Es muy feo, huele mal, pero todos sabemos que es posible, esa lesión que aparece de repente y se extiende más de la cuenta en el jugador clave es un fija y a tantos entrenadores le ocurrió, la rebelión de los del banco por ser aquellos que siempre se sienten mejores de los que están adentro solo hasta que están adentro y dejan de serlo, después se escalonan el “sobre entrenamiento” y allí siempre aparece la figura de Bielsa, la falta de diálogo entre los jugadores y el cuerpo técnico, la mentira de los entrenadores hacia los jugadores, la exigencias “desmedidas” de los profes y tantas otras que quienes hacen llamarse “lo más sano que tiene el fútbol” –los jugadores- adoptan como “modus operandi” a la hora de bajarle el pulgar a aquel entrenador “poco conveniente”sabiendose dueños de la formula perfecta para sabotear la perfomance de todo grupo en la competencia.

Ah… me faltaba algo, “lo más sano que tiene el fútbol”, el jugador, mas de una vez es consultado por los dirigentes –que no son lo más sano que tiene el fútbol- a la hora de contratar a quién reemplazará a ese “caído”, no vaya a ser cosa que les traigan otro DT que deba ser volteado antes de lo previsto. ¿Verdad?.

Es un proceso del mundo del revés, es un proceso en el que los pasos y los mecanismos están alterados de manera intencional, y hasta es aceptado por la sociedad por tratarse de este deporte único y movilizador de pasiones que pareciera ponderarlo y perdonarlo todo, es el fútbol nuestro de cada día, el que se rige con esos códigos que dicho sea de paso cada día comparto menos, el que además propone sentarse a una mesa donde el buen proceder y el "don de gente" son motivo de automática exclusión.

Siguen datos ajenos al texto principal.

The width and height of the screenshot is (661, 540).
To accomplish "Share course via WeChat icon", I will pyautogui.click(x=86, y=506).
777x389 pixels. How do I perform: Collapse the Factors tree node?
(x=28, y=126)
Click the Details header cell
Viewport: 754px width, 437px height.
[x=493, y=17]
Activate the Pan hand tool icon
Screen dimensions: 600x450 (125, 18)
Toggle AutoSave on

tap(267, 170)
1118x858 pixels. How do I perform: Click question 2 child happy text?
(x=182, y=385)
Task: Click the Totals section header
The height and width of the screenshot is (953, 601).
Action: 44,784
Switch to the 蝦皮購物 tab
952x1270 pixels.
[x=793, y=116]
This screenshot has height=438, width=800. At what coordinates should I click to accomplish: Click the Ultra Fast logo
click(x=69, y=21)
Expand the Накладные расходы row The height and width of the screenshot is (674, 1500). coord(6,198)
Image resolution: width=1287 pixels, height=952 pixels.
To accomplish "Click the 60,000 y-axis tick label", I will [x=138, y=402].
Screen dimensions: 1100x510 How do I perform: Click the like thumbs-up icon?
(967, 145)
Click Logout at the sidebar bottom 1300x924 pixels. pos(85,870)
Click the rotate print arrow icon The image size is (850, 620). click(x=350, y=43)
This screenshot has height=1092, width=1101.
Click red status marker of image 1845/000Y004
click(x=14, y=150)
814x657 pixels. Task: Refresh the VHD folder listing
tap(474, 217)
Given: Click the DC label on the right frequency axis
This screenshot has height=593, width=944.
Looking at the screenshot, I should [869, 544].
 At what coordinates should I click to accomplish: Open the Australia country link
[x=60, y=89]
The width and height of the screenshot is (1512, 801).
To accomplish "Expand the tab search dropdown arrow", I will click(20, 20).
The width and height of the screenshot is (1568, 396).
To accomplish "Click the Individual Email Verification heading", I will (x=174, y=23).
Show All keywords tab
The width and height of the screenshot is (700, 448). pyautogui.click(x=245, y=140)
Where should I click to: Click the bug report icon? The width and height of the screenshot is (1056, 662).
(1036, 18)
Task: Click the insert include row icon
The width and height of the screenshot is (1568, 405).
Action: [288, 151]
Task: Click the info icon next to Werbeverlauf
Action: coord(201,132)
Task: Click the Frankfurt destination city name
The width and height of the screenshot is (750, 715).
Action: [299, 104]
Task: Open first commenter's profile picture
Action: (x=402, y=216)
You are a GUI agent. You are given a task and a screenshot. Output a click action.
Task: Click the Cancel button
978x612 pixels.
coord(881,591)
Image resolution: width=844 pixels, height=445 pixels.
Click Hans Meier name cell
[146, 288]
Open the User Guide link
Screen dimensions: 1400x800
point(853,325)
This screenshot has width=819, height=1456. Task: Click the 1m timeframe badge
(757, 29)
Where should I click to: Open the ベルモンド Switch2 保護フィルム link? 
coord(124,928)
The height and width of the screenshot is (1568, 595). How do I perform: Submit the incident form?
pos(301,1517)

Se fue el primer segmento del segundo capítulo de 2010 del fútbol grande en nuestro país, y los primeros “cortos circuitos” se llevaron a aquellos fusibles que aunque encargados de proteger su sistema fueron expulsados en muchos casos por sus propios engranajes en estado de rebeldía, ¿Garnero?, ¿Mohamed?, ¿Cuánto le queda a Tocalli y quién decide su futuro?, me detengo aquí, no quiero seguir hurgando porque así quizás me encuentre con lo menos sano que tiene el fútbol, y esa repugnante tarea se la dejo a alguien con mas estómago que yo.